Deep fry a whole turkey. Really? If your family gathering needs more drama, by all means, risk creating a fireball. And have an extra pumpkin pie set aside for the firefighters who come to extinguish the bird and your dreams of the perfect Thanksgiving meal. Smoke the star of the meal. It will look great, taste wonderful, and given that T-day temps in MN can hover well below freezing, be sure to smile before your face freezes as you spend 12 hours outside monitoring it.
Hide the bird. No. Not in the garage. Surround it with delicious sides; gourmet ones, for sure, but be sure to have sweet potatoes covered with golden brown marshmallows (which will divert their attention from the pale turkey). Darken the dining room and bring out those candle holders that you inherited. Candlelight equals dim light, and it will hide your wrinkles and the un-photogenic bird; a win/win option.

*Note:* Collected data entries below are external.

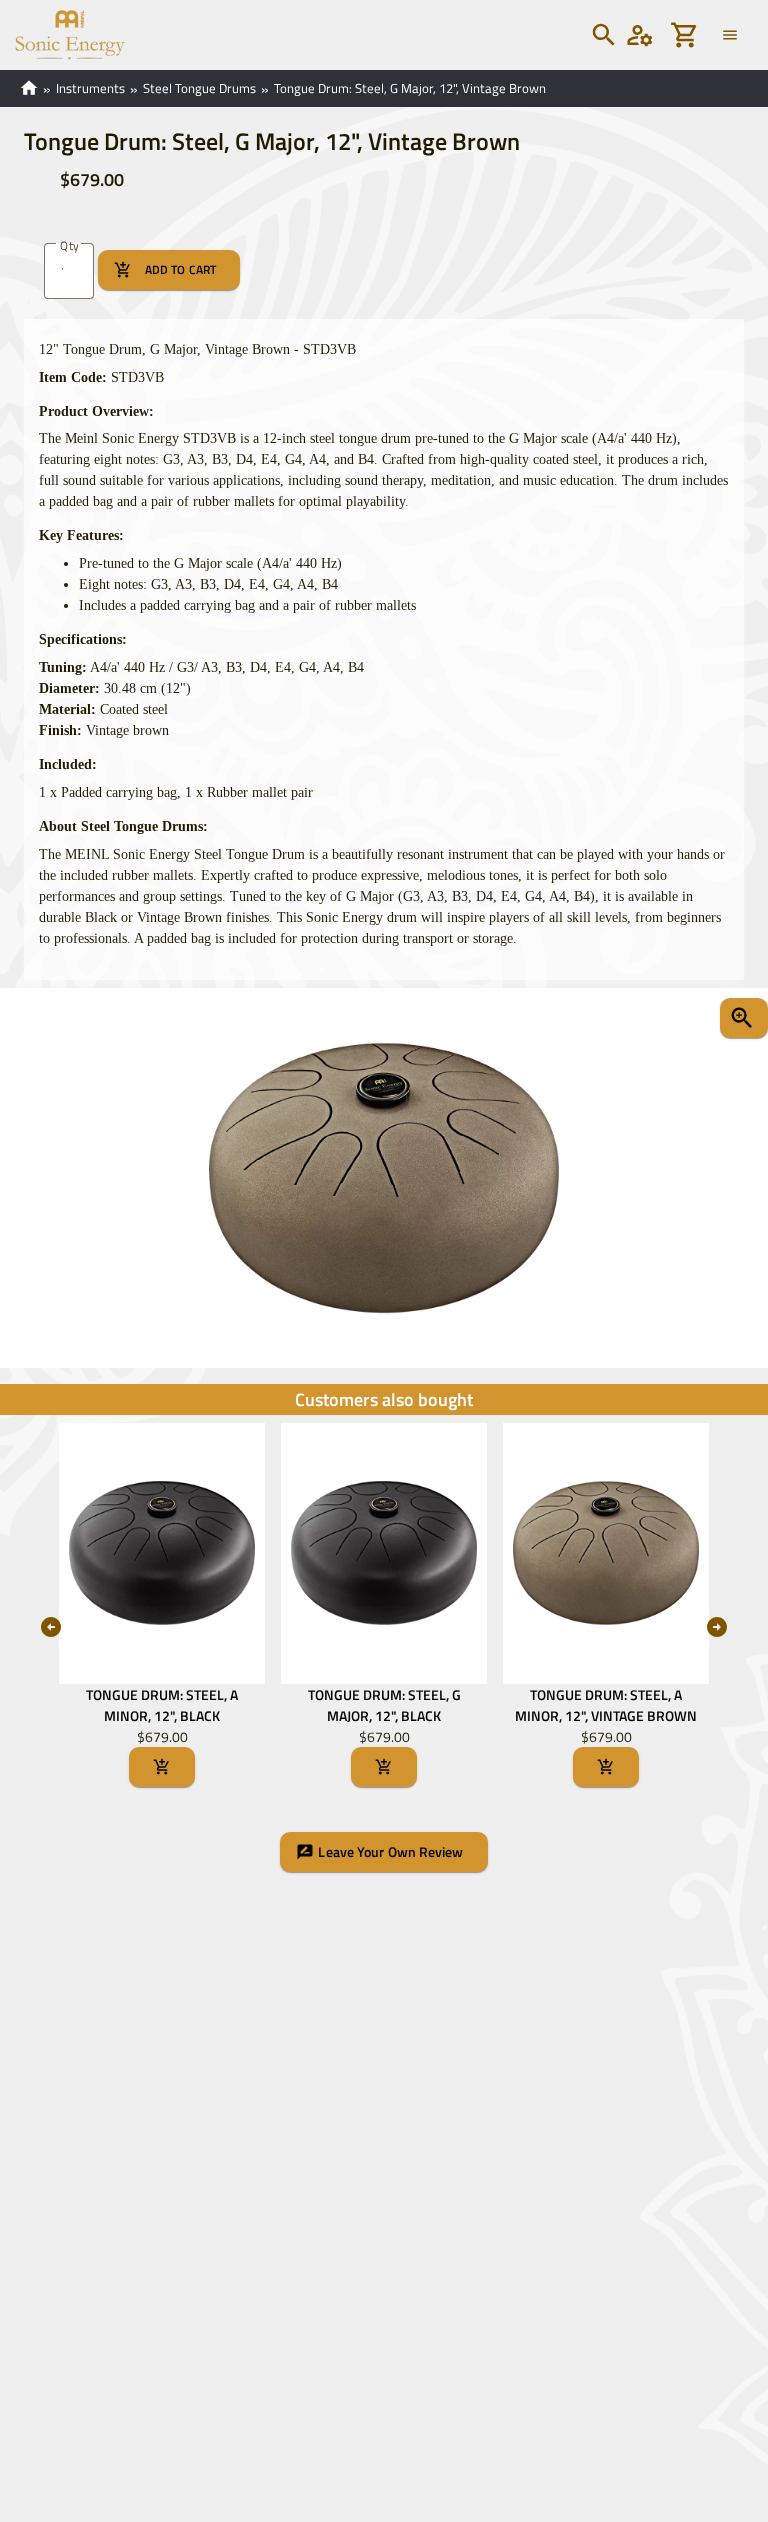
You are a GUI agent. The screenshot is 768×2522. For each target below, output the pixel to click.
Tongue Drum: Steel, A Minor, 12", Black (162, 1705)
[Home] (62, 32)
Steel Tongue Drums (199, 88)
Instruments (90, 88)
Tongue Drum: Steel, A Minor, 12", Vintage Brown (606, 1705)
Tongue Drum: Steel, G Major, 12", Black (384, 1705)
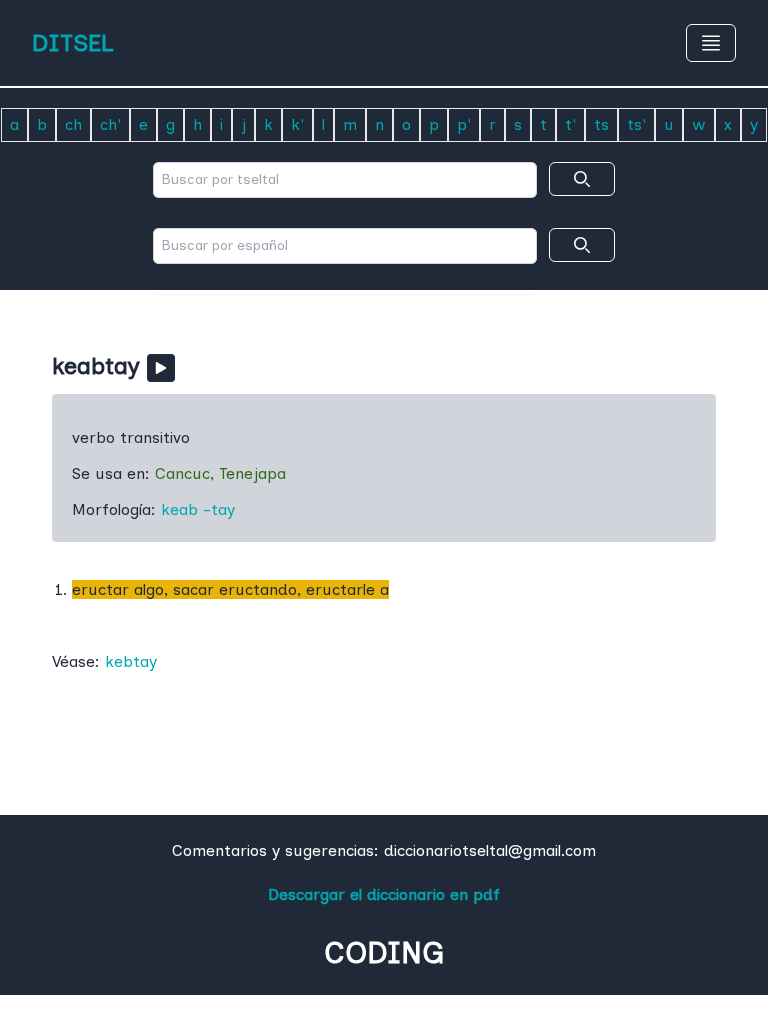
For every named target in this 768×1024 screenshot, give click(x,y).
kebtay (131, 661)
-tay (219, 509)
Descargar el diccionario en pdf (384, 894)
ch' (110, 124)
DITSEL (73, 42)
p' (464, 124)
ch (73, 124)
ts (601, 124)
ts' (636, 124)
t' (570, 124)
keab (179, 509)
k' (297, 124)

Do what many professional cooks suggest: cut the bird up prior to cooking. Dark meat takes longer to cook, so put it in the oven first. You can have moist white meat and dark meat that doesn’t look as bloody as an episode of Game of Thrones. And you avoid wrestling a 20-pound hot bird, which can be challenging, not to mention seriously dangerous.
But you insist on duplicating the Rockwell picture? Then do The Switch. Hire a food stylist to mimic the cover photos of turkeys by working their magic: they will spray paint the bird so that it is as brown as a Scandinavian Minnesotan after they have logged too many hours in a tanning bed while preparing to visit the tropics in January. Saliva will flow when this totally inedible dish is presented. Bring the prop bird to the table and savor the oohs and aahs. Then run it back to the kitchen, bring the precooked and presliced bird out of the fridge, microwave it, clang the knife on the sharpening stone, and return to the dining room with the steaming platter of sliced turkey. And don’t forget to add a sprig of parsley.
Enjoy the feast, but the focus should be on family and friends.